今後のビジネスにおいてますます話題が出てきそうなので、ここで書いてみます。

EMSとは

EMSとは、Electronics Manufacturing Serviceの略で、電気機器の受託生産サービスのことです。
よく下請けと混同されるのですが、EMSは契約を基にして量産規模でのロット生産業務を行う点が特徴で、
独自に部材調達や設計、配送などの製造業務以外の工程にも入り込んでいき、スケールメリットを活かす場合もあるため、現在拡大しています。
つまり、製造に関わる一連業務のアウトソーシングです。

EMSの有力企業

この分野は特に、台湾や中国の企業が有名です。
規模で見ると、東洋経済新報社業界地図2019によると、

  1. 鴻海精密工業【台湾】(売上高:17兆円 純利益:5036億円) 
  2. ペガトロン【台湾】(売上高:4.3兆円)
  3. ウィストロン【台湾】(売上高:3兆円)

となっており、全て台湾企業が占めています。これは、台湾の高い技術力や積極的な投資があるためです。

鴻海精密工業(ホンハイ)

鴻海(ホンハイ)は、モトローラ、ノキアの携帯電話の生産受託から、任天堂Wii、AppleのiPhoneを生産するなど日本人の手元にもある端末にも大きく関わっています。
日本では2016年のSHARP買収で一気に知名度があがりました。

『鴻海、払い込み完了 シャープ買収』2016/8/12 14:00 日本経済新聞 電子版 https://www.nikkei.com/article/DGXLASDZ12H71_S6A810C1MM0000/

iPhone以外にも、今後はIoTや電気自動車などの生産受託も積極的に行っていくそうでますます規模が拡大していくようです。 ちなみにEMS業界の全体規模は43.3兆円にものぼるそうです。
(比較:ゲーム業界は10.9兆円、半導体は44.8兆円、広告産業は64.2兆円)

ペガトロン

2位のペガトロンは、廉価版モデルの生産受託で成長しているようで、例年9月にはAppleが新製品を出すのが恒例ですが、 その際のiPhoneの廉価版の生産受託をまかなうために売上を伸ばしているとのことです。
(鴻海は廉価版の製造は行わない方針)

『廉価版iPhoneの製造受注で注目の台湾企業「ペガトロン」の強み』Forbes JAPAN https://forbesjapan.com/articles/detail/22689

Appleは鴻海への生産依存を下げているようで、そのためにペガトロンが成長できているという構図になっています。

ウィストロン

3位のウィストロンもiPhoneなどの生産受託で成長していたのですが、2018年3月に
Appleが認可していない部品を使用してiPhone8 Plusを組み立てていたことが発覚し、2週間の製造中止を命じられているためか、
新型iPhoneの生産からは外れるようですので、大口顧客を失ってしまった形になるのではと思います。

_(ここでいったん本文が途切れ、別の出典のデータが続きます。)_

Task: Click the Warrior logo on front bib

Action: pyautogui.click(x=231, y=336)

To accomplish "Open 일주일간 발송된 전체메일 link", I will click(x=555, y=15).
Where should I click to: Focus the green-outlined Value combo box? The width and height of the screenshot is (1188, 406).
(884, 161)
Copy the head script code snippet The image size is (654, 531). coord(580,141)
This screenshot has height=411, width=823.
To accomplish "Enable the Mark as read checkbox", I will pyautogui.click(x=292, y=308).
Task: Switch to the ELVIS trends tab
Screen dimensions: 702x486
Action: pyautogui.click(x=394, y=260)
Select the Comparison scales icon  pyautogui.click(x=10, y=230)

Wistron、iPhone9の組み立てから外れる見通し~3月の品質問題が関係か
https://iphone-mania.jp/news-217964/

EMS企業は、今後スマートフォンだけではなくスマートスピーカーやVR機器など次々に出てくる新しいデバイスで活躍しそうです。
市場規模もとても大きいため成長産業ではあると思っていますが、
気になる点は利益率の低さです。
鴻海精密工業は2〜3%です。
比較のために書くと、Appleは30%弱、パナソニック5%、富士通4.5%と、日本のメーカーと比較しても売上高は桁が違うのに営業利益率で見ると低い状態で、
Appleの製品が出荷延期などということになれば直接の影響を受けるというリスクもはらんでいることは覚えておいたほうがいいかもしれません。